- [EXTRACT TO READ]:
# # # # # # #

- Also known as: Baby Blue
- Born: Rachel Estelle Irene Prager
- Origin: London, England
- Genres: Hip-hop, grime, R&B, soul
- Occupations: Rapper, songwriter
- Years active: 2004–present
- Labels: 3 Beat Records, Universal
- Website: 7wmusic.com

= Baby Blue (rapper) =

Rachel Estelle Irene Prager, professionally known as Baby Blue, is a British rapper and songwriter from London, England. She is known for her work with singer Estelle and collaborations with John Legend, Madness, Sway, Shystie, Ms. Dynamite and Lady Sovereign. Baby Blue has a sound that fuses hip hop with grime, R&B and soul. In 2018, Prager became "Head of Music" at 7Wallace, Idris Elba's record label.

==Biography==
Prager started rapping while at school and eventually recorded a track called "I Woulda", which was inspired by her cousin's gang-related death in the U.S.. The track received heavy rotation and was the start of Prager's career as a recording artist. When she was 19, she sent a demo of her music to UK artist Estelle, who invited her to New York City to record the song "Hey Girl" featuring John Legend, as well as "Don't Talk", another track for Estelle's début album The 18th Day, which was certified gold in the UK. Baby Blue was also featured rapping in the video for the top 20 Estelle hit "1980".

# # # # # # #

- [DATASET RECORDS]:
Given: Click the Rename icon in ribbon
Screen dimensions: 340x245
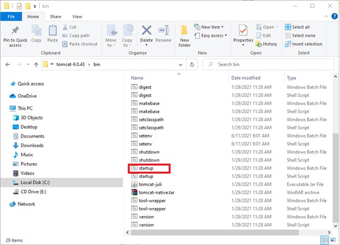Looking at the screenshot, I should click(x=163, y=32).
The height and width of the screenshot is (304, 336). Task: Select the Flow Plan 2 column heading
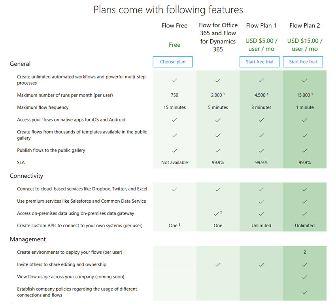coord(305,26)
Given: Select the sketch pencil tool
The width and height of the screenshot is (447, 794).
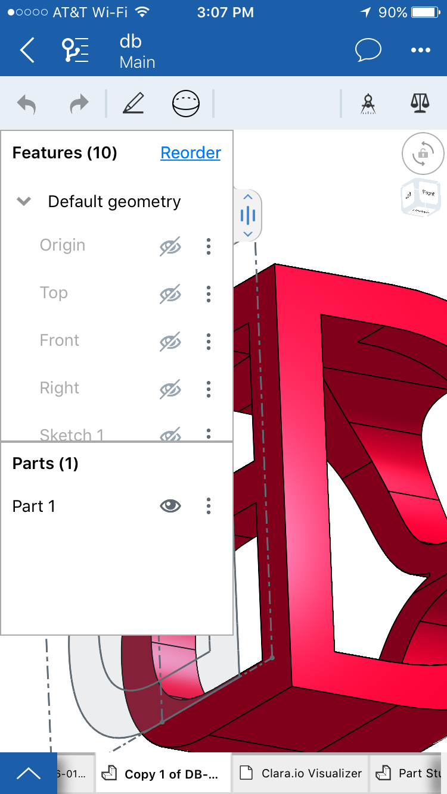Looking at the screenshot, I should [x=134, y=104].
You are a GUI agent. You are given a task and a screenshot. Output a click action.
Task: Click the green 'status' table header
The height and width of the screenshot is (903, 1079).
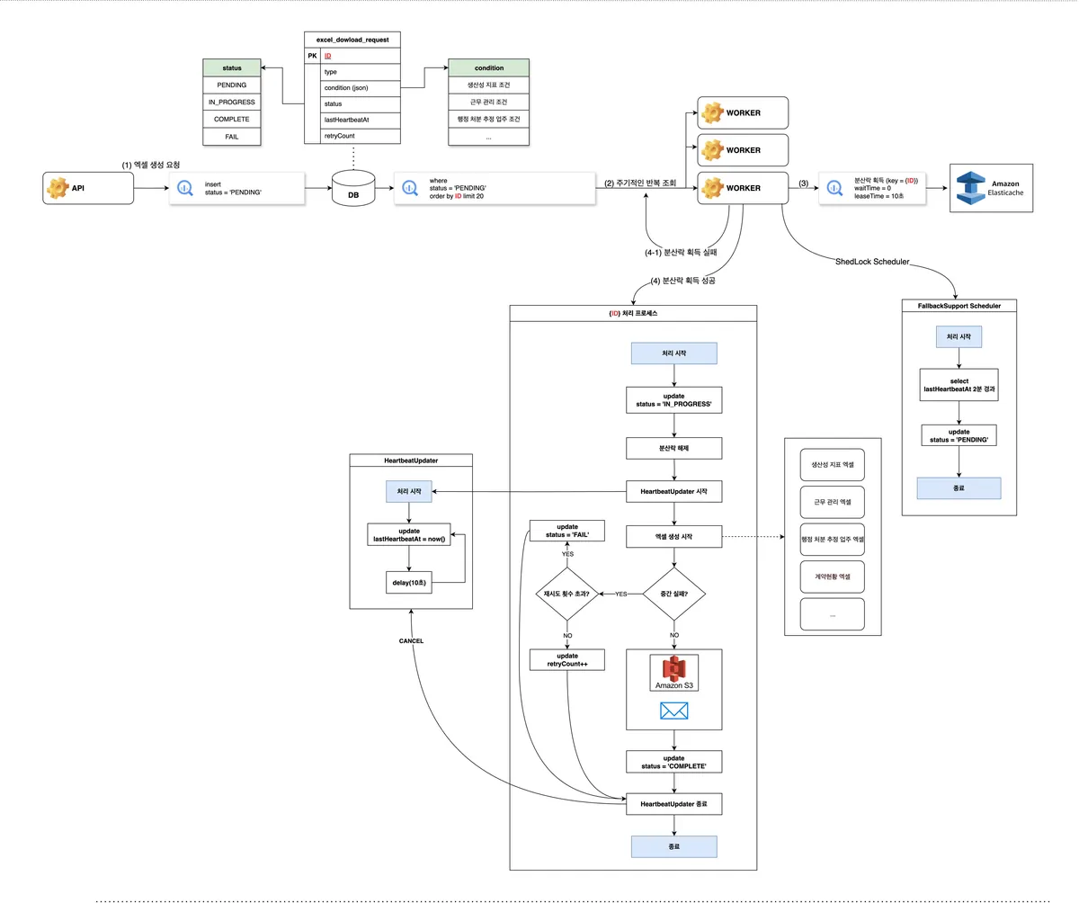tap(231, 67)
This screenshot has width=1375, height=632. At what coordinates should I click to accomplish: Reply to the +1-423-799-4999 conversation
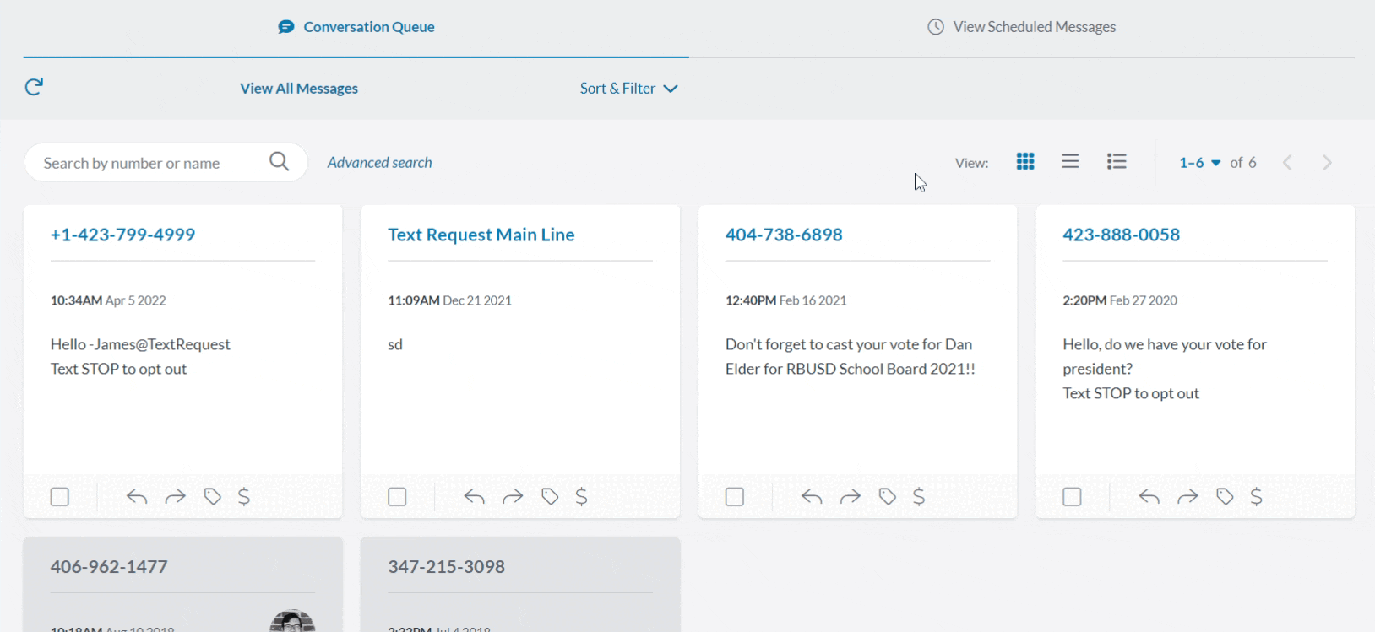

# # # # # # #

- [EXERCISE TASK 1]:
Restate the Baby Blue biography starting at the words "Rachel Estelle Irene Prager, professionally" and stopping after "Elba's record label.", with "English" in place of "British".
- [EXERCISE TASK 2]:
Repeat the rows exactly, beginning at the first row and stopping after the line that contains "coord(305,26)", with both ends included. Leave the pictures out of your answer.

- [TASK SOLUTION 1]:
Rachel Estelle Irene Prager, professionally known as Baby Blue, is a English rapper and songwriter from London, England. She is known for her work with singer Estelle and collaborations with John Legend, Madness, Sway, Shystie, Ms. Dynamite and Lady Sovereign. Baby Blue has a sound that fuses hip hop with grime, R&B and soul. In 2018, Prager became "Head of Music" at 7Wallace, Idris Elba's record label.

- [TASK SOLUTION 2]:
Given: Click the Rename icon in ribbon
Screen dimensions: 340x245
Looking at the screenshot, I should click(x=163, y=32).
The height and width of the screenshot is (304, 336). Task: Select the Flow Plan 2 column heading
coord(305,26)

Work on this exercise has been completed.